Today Bohemian Coding, an indie Mac development company, who develop the fantastic design application Sketch, announced a change to licensing and versioning scheme of the application.

They are trying something new for them, after moving away from the Mac App Store in the last year, to have full control over the licensing process, among other reasons.

As is expected, such changes bring a lot of response from existing customers. And many are unhappy with change. And they wrote about their disagreement in comments to the blog.

One thing I noticed is that Bohemian Coding’s announcement doesn’t include the price of the new license scheme. So customers can’t really know what they are going to pay. And so some assume that it’ll be $99 per year. Some argue that it should be $50 per year because previously major updates were about every two years. Some say that it should be based on upgrade pricing, which is indeterminate.

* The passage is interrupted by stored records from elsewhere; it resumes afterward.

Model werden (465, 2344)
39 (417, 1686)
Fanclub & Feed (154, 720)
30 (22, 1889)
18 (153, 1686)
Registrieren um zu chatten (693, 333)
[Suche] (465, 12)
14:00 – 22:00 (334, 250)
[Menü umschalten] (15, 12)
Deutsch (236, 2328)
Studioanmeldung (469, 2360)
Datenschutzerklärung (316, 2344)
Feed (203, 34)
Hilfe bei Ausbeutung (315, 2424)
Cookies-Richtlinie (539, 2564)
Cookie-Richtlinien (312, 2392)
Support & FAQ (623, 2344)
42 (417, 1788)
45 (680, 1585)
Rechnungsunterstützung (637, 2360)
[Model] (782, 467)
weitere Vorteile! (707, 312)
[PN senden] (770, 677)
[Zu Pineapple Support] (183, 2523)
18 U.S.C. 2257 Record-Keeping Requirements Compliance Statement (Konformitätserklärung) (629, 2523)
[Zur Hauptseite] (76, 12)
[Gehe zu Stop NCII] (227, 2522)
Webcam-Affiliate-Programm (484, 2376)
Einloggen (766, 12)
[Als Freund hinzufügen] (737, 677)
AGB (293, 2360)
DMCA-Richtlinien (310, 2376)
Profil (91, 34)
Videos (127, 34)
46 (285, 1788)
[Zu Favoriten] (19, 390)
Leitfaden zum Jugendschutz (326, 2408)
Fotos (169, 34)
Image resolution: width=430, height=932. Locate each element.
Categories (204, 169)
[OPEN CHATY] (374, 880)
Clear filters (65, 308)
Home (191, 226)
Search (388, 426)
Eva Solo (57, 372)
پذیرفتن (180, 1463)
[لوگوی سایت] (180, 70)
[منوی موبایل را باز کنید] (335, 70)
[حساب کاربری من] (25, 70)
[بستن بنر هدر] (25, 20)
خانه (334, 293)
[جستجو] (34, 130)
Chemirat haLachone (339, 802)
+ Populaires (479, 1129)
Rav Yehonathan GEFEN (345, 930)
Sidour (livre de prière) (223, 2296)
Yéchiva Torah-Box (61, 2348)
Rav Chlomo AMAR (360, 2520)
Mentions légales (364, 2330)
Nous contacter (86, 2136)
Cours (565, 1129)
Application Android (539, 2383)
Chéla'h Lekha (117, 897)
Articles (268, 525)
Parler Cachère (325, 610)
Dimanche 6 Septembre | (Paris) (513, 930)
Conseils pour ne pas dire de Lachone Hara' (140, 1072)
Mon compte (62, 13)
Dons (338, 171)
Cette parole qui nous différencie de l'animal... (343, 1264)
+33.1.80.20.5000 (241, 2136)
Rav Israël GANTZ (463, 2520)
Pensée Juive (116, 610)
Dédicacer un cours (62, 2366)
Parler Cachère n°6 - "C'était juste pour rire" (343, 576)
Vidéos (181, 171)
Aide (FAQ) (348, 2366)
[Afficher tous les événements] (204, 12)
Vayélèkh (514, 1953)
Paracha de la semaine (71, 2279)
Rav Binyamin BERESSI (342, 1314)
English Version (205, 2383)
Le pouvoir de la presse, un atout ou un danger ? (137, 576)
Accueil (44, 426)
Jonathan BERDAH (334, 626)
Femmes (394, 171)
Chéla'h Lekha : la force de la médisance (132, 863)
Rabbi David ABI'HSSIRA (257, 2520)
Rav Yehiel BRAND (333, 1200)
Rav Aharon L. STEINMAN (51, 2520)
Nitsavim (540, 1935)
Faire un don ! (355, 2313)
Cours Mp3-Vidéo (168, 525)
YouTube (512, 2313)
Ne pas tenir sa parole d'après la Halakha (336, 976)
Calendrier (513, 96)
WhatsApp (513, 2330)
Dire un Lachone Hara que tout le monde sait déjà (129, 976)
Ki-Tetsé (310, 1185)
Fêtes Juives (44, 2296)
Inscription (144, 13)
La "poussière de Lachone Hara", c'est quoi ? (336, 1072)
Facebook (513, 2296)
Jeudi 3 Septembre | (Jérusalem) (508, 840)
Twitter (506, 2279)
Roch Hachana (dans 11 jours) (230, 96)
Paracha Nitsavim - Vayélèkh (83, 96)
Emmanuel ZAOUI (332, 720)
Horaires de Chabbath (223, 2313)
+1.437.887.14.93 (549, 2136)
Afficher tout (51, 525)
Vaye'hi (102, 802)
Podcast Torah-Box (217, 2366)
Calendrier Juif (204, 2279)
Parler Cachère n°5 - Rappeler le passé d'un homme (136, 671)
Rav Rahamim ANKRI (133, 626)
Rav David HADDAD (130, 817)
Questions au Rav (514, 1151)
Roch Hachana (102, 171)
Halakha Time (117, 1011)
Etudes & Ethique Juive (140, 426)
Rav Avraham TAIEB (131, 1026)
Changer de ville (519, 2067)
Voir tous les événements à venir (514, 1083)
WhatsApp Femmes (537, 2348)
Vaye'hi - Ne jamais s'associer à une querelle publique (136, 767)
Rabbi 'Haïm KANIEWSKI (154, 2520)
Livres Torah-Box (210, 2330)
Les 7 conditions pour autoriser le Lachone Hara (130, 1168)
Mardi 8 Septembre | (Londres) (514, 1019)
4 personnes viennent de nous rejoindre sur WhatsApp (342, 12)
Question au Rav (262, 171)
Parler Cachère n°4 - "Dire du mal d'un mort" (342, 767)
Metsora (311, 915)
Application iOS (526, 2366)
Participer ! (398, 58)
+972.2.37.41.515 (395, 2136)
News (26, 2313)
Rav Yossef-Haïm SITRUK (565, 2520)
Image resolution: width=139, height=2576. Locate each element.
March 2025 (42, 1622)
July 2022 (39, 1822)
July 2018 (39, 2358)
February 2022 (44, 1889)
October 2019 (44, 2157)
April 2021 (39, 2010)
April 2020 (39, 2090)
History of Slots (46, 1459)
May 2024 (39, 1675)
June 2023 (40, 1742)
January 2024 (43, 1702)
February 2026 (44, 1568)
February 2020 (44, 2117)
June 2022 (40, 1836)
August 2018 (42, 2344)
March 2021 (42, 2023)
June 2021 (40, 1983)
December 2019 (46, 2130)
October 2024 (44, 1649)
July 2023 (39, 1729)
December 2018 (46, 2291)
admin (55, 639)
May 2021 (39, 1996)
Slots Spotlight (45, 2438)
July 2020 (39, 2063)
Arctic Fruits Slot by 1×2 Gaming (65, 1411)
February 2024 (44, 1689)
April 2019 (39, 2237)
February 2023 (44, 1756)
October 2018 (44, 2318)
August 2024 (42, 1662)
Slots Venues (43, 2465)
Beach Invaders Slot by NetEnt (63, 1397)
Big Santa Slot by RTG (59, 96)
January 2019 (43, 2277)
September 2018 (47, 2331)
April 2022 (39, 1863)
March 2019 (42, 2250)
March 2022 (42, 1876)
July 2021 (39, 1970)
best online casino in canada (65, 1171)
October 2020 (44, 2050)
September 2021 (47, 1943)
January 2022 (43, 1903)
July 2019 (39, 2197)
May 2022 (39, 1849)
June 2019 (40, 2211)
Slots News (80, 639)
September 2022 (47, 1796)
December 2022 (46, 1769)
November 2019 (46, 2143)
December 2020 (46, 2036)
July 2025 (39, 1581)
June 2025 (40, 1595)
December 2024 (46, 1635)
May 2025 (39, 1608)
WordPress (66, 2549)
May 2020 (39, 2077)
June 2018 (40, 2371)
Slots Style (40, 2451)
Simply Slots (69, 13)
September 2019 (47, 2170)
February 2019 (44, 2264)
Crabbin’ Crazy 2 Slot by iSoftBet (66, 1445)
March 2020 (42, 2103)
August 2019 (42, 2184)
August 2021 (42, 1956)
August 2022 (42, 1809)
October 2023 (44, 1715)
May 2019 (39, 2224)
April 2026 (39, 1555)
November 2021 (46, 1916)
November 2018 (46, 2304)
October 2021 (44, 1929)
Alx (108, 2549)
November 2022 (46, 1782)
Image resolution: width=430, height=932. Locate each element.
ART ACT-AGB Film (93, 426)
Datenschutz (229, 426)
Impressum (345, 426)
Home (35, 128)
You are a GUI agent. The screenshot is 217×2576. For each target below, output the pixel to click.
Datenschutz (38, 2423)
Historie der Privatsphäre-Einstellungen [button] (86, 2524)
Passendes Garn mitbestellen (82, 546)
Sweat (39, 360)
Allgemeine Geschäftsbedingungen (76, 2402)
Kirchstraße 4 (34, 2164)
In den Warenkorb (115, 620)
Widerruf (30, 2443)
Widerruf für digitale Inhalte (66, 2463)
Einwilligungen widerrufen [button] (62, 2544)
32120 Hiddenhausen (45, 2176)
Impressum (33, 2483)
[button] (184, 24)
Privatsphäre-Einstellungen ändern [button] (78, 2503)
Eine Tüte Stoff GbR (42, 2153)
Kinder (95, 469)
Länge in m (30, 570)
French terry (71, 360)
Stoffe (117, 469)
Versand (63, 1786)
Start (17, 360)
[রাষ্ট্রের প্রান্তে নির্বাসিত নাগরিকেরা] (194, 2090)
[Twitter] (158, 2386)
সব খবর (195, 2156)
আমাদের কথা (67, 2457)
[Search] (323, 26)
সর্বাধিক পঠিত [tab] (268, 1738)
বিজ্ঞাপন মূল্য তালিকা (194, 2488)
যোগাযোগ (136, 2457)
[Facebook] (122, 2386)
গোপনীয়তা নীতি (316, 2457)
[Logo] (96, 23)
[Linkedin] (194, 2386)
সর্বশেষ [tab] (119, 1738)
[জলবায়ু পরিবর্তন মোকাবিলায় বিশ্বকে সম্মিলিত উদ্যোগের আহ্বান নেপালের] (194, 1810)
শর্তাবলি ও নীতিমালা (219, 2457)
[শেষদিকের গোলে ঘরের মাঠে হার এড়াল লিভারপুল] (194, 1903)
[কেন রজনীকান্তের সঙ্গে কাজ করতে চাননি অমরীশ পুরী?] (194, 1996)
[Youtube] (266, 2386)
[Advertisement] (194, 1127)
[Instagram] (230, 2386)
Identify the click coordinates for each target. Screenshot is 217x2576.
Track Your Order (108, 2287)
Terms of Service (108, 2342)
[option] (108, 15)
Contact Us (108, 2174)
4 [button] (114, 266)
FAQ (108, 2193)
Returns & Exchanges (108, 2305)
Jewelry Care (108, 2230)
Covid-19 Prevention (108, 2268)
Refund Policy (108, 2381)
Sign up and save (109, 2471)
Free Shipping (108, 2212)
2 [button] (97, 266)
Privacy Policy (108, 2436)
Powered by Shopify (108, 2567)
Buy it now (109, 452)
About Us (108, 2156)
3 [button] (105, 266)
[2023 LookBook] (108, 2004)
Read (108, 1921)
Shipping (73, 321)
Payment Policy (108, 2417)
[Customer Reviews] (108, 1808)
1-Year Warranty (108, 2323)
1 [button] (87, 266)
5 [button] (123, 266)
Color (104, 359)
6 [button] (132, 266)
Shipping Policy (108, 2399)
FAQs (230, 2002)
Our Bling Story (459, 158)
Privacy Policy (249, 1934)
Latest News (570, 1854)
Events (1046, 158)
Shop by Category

The truth it, is that I think Bohemian Coding should’ve announced the pricing structure in the same blog post. Yes, maybe they haven’t decided yet. But price is of such utmost importance to customers’ feelings towards such changes, that leaving it out is, in my opinion, a mistake. People have visceral, immediate response to pricing, on subconscious level.

Consider this: current new license of Sketch is USD$99. The license is for a major version that runs for about two years. Yes, maybe you bought the license 6 months before the new major version and then it’s less value (one thing that the new theme tries to avoid). In any case, taking this price into account:

  • What do you feel about the change to paying $99 for a year of upgrades to Sketch?
  • What do you feel about the change to paying $20 for a year of upgrades to Sketch?
  • What do you feel about the change to paying $49 for a year of upgrades to Sketch?
  • What do you feel about the change to paying $139 for a year of upgrades to Sketch?
  • What do you feel about the change to paying $79 for a year of upgrades to Sketch?

Did you get an immediate gut feeling of “that’s a rip-off”, “that’s a bargain”, “that’s fair”, “kinda OK”?

Maybe Bohemian Coding thinks that the have time to decide about the price because they have at least 6 months before people need to buy the new licenses. I know many people at Bohemian Coding, and they’re smart and passionate. But I wouldn’t suggest putting the announcement off until that moment. Look at what’s happened with Smile’s announcement of TextExpander 6 going to a subscription-based model. Lots of backlash from the customers and the media. Mainly because the people thought they got the price wrong. Then Smile adjusted the prices to a level that seemed reasonable to more people, especially to the existing customer base.

If Sketch announces the pricing now, they’ll remove the speculations and will still have time to adjust the pricing strategy before new scheme goes into effect, before first people are billed.

Pricing is hard. Pricing is psychology. Don’t let people guess what you pricing will be. Tell them the price, then observe the reaction.

Update:

The blog post from Sketch was updated with the pricing decision, after they got questions from customers. Now they have to watch the reaction and have a thick skin.